Data in Table 3 allow for several conclusions. While members of group A chitosanases are remarkably homogenous in their functional residues (with just a few minor substitutions for Csn2), Csn3 is quite different, having more similarity to B. subtilis chitosanase. However, residues directly involved in catalysis are strictly conserved in all five enzymes. Inside the set of residues involved in substrate binding, several substitutions are observed in Csn3; what could explain the differences in K m among Csn3 and Csn1 or Csn2H? Nevertheless, the most drastic substitutions are observed for residues creating the electronegativity of the substrate-binding cleft or those involved in the inter-lobe stability. In Csn3 (and B. subtilis chitosanase), the substrate-binding cleft appears to be much less electronegative, including only two acidic residues compared with seven in group A enzymes. Lyu et al. (2015) mutated two glutamates from this set into alanine and the resulting enzymes gained enhanced specific activity. Thus, the decrease of electronegativity of the substrate-binding cleft can explain, at least partly, the higher specific activity (and turnover number) of Csn3 compared with Csn1 and Csn2H.

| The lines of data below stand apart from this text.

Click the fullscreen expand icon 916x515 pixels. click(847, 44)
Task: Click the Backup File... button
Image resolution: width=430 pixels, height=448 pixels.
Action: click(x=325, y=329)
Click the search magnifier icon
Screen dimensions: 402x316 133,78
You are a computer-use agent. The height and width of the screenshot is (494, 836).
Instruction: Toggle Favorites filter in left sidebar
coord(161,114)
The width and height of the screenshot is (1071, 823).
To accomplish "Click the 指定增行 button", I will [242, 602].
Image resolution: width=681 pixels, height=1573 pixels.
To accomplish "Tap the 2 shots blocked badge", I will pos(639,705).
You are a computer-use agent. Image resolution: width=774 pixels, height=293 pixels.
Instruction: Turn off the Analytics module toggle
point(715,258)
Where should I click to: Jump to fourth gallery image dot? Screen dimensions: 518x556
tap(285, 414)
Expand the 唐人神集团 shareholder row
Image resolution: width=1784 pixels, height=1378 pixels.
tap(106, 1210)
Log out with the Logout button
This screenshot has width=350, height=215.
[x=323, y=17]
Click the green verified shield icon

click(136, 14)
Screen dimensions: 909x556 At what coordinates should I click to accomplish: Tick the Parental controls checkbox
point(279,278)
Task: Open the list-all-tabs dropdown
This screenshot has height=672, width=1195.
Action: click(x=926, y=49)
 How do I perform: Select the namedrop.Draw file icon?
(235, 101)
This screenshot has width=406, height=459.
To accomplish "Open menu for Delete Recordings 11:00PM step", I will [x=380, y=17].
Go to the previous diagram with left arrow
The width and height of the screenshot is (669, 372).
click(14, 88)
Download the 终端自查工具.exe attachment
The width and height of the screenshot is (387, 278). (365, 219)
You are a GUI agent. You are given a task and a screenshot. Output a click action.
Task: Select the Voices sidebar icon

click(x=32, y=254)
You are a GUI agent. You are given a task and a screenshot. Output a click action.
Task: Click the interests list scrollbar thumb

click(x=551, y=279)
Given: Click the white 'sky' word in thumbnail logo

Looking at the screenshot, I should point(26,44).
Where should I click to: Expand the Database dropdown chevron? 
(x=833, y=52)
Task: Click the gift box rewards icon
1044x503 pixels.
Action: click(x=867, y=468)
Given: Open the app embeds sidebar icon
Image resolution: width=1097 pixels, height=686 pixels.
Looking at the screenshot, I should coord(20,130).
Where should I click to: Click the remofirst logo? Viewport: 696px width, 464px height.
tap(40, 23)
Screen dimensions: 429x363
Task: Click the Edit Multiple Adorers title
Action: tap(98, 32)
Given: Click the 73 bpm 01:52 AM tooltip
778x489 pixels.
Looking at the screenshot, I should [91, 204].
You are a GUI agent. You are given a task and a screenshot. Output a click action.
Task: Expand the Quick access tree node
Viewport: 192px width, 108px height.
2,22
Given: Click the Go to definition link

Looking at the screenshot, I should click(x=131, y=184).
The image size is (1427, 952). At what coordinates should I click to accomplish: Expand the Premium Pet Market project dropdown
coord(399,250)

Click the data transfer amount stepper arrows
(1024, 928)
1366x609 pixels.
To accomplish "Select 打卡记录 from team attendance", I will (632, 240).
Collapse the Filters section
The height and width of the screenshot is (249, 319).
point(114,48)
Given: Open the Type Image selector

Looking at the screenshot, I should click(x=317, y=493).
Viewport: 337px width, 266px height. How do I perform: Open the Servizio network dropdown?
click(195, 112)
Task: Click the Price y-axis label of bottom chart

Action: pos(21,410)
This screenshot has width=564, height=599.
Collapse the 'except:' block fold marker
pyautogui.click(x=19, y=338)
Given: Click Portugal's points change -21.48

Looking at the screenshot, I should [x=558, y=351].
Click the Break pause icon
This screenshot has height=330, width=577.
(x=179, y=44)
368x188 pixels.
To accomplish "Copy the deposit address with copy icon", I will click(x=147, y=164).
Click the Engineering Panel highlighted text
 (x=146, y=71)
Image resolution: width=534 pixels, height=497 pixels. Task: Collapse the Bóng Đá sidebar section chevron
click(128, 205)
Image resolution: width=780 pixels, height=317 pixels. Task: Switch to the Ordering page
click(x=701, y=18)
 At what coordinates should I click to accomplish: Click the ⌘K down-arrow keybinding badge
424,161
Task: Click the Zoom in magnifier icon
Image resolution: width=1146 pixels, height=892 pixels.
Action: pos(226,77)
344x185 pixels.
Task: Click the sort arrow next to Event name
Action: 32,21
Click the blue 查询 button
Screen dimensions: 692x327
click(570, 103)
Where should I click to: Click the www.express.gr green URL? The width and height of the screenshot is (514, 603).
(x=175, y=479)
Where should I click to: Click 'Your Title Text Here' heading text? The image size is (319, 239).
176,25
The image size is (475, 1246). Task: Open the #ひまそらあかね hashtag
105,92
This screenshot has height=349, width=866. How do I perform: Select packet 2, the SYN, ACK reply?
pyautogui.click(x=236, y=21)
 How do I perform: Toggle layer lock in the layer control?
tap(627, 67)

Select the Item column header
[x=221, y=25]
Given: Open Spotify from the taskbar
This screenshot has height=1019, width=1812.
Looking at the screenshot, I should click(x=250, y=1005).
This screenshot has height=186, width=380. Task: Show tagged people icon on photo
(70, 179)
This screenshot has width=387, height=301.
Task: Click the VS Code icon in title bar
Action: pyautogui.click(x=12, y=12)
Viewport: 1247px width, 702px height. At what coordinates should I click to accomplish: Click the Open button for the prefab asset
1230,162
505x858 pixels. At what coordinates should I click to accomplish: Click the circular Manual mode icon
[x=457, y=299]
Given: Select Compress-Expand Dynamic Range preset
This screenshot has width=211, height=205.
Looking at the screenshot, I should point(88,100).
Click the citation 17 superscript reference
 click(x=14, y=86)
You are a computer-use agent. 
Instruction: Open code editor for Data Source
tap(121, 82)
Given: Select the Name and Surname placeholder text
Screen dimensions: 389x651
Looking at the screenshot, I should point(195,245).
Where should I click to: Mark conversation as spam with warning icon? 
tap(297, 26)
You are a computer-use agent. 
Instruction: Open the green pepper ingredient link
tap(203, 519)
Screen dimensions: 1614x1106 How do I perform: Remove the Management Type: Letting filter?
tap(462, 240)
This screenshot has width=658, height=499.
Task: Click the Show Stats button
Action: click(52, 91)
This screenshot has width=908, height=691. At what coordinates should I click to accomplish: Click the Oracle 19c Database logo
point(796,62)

Finally, it was postulated that two interacting residues, Glu120 and Arg123 in OU01 chitosanase contribute to inter-lobe stability (Lyu et al. 2015). These residues are substituted by Gln and Glu, respectively in Csn3 suggesting a weaker interaction resulting in increased inter-lobe flexibility. The E120A mutation introduced by Lyu et al. (2015) aiming to disrupt this interaction resulted in an enzyme with enhanced activity. Therefore, the increased inter-lobe flexibility provides a further explanation of the higher specific activity of Csn3. Clearly, group B chitosanases would merit more investigations of their structure-function relationships.

Members of the genus Kitasatospora were identified among the most abundant chitosan-degrading microorganisms at early stages of chitosan degradation in soil (Sawaguchi et al. 2015). The biochemical diversity of chitosanases such as observed in K. setae KM-6054 could contribute to such successful propagation. It remains to be investigated how such diversity could be exploited in biotechnological processes.